> [ZU ERLEDIGEN]
1. Aus wie vielen Werken bestand laut dem Text über das Museum Ludwig die Sammlung, die Peter Ludwig der Stadt Köln schenkte?
2. Schreibe aus dem Text über das Museum Ludwig die Stelle zwischen „Zum Ludwig-Museum Budapest“ und „also diese Aufregung?“ wortgetreu ab, beide eingeschlossen.

Zum Ludwig-Museum Budapest sei noch dies hinzugefügt – aus wdr.de von Nina Magoley:

Protestplakate, fliegende Eier, Farbbeutel: Die Aufregung ist groß, als das Kölner Museum Ludwig vor 20 Jahren, am 6. September 1986, erstmals seine Pforten öffnet. Aufgebrachte Bürger machen ihrem Ärger Luft. Dabei scheint Köln das Glück geradezu in den Schoß gefallen zu sein.

Hat doch der Aachener Schokoladenfabrikant Peter Ludwig der Stadt eine Sammlung moderner Kunst geschenkt, die in Größe und Wert weltweit einmalig ist. 340 Werke moderner Kunst nach 1945, die größte Sammlung amerikanischer Pop Art außerhalb der USA. Damaliger Wert der Sammlung: 150 Millionen D-Mark. Die Stadt Köln ist zu diesem Zeitpunkt ziemlich pleite. Warum also diese Aufregung?

> [VERFÜGBARE DATEN]
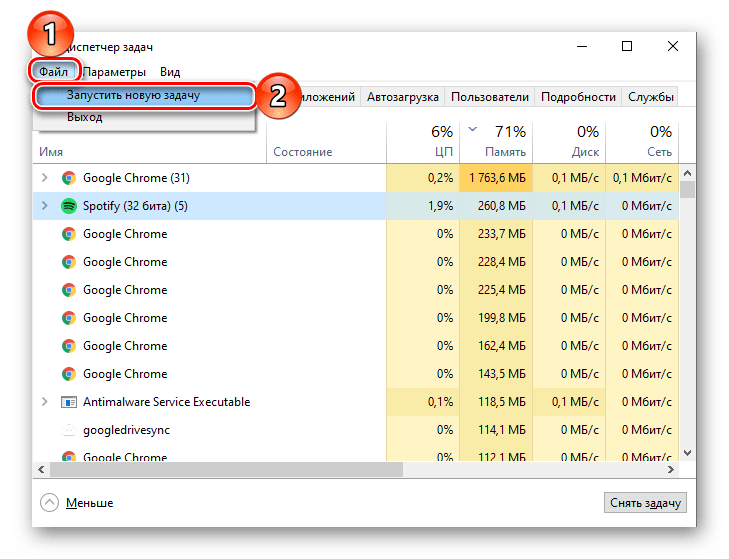
Task: Click the Chrome icon for the 233,7 МБ process
Action: [69, 234]
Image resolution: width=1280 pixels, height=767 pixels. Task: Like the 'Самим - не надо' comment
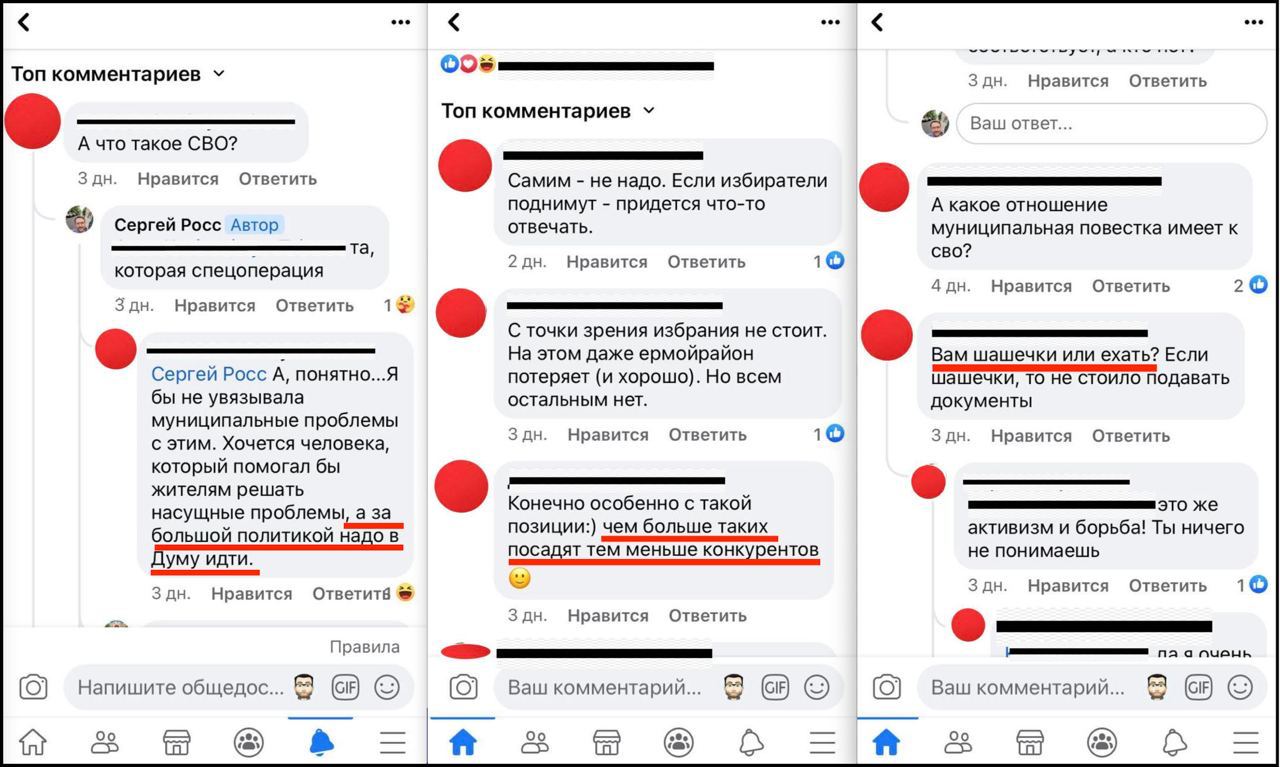click(607, 262)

> [ANTWORTEN JE AUFGABE]
1. Aus 340 Werken moderner Kunst nach 1945.

2.
Zum Ludwig-Museum Budapest sei noch dies hinzugefügt – aus wdr.de von Nina Magoley:

Protestplakate, fliegende Eier, Farbbeutel: Die Aufregung ist groß, als das Kölner Museum Ludwig vor 20 Jahren, am 6. September 1986, erstmals seine Pforten öffnet. Aufgebrachte Bürger machen ihrem Ärger Luft. Dabei scheint Köln das Glück geradezu in den Schoß gefallen zu sein.

Hat doch der Aachener Schokoladenfabrikant Peter Ludwig der Stadt eine Sammlung moderner Kunst geschenkt, die in Größe und Wert weltweit einmalig ist. 340 Werke moderner Kunst nach 1945, die größte Sammlung amerikanischer Pop Art außerhalb der USA. Damaliger Wert der Sammlung: 150 Millionen D-Mark. Die Stadt Köln ist zu diesem Zeitpunkt ziemlich pleite. Warum also diese Aufregung?